As reported by the Washington Free Beacon, the funding is for the development of a prototype device and market analysis, and the stated goal of the project is to get Americans to change their behavior when staying at hotels — as in, no more long morning showers.
The EPA as shower police?
“This technology will provide hotel guests with the ability to monitor their daily water online or using a smartphone app, and will assist hotel guest in modifying their behavior to help conserve water,” the grant, which was filed under “Water conservation,” “Urban water planning” and “Sustainable water management,” said.
The EPA has already established a program encouraging hotels to track water use, as well as upgrade guest bathrooms with low-flow toilets and showerheads.

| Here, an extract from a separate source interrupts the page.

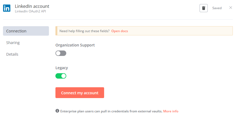Click the orange stripe on help banner
This screenshot has height=114, width=235.
point(56,31)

It’s called WaterSense®,[PDF] and it also encourages guests to participate in linen and towel reuse programs.
Apparently, the EPA is bothered that Americans in hotels take a whopping eight minutes, on average, to shower, using about 18 gallons of water. The agency would like that time to be cut by at least one minute.
Welcome to the 7-minute shower?
In an interview with the Washington Free Beacon, Tyler W. Johannes, Ph.D, an associate professor at the University of Tulsa’s School of Chemical Engineering, which is developing the project, says he would like to see the technology in “all major hotels and used across the country.” He added that the device would try to get hotel guests to shower in seven minutes or less, as a start.
He also said that his team has estimated that the average hotel shower per guest and per shower lasts about 8.2 minutes and uses 17.2 gallons of water. “Initially our device/app seeks to get hotel guests to reduce their water use by 10 percent or to reduce their showers by about one minute,” he explains.
EPA says it’s not monitoring, but “encouraging creativity”
The professor provided a link to Home Water Works, a collaborative project involving a few entities including the Alliance for Water Efficiency. The link recommends taking five-minute showers.
The project also suggests collecting the cold water that runs prior to meeting a person’s desired temperature to water plants, or taking “navy showers.”
Navy showers involve a simple three-step process. First, a person is advised to turn on the shower water and rinse their hair and body. Then, they turn the water off while they lather and clean themselves, shedding minutes of otherwise wasted water. Finally, a person turns the water on again to rinse themselves completely. It’s estimated that total water flow, when following this process, can go down to five minutes or less.
After the Washington Free Beacon published its story, an EPA employee assured the news site that the agency was not acting as shower police.
“Let us be very clear, EPA is not monitoring how much time hotel guests spend in the shower,” said EPA deputy press secretary Laura Allen. “The marketplace, not EPA, will decide if there is a demand for this type of technology. It’s ultimately up to hotels to use technology like the monitors being developed at the University of Tulsa. EPA is encouraging creativity with water conservation efforts.”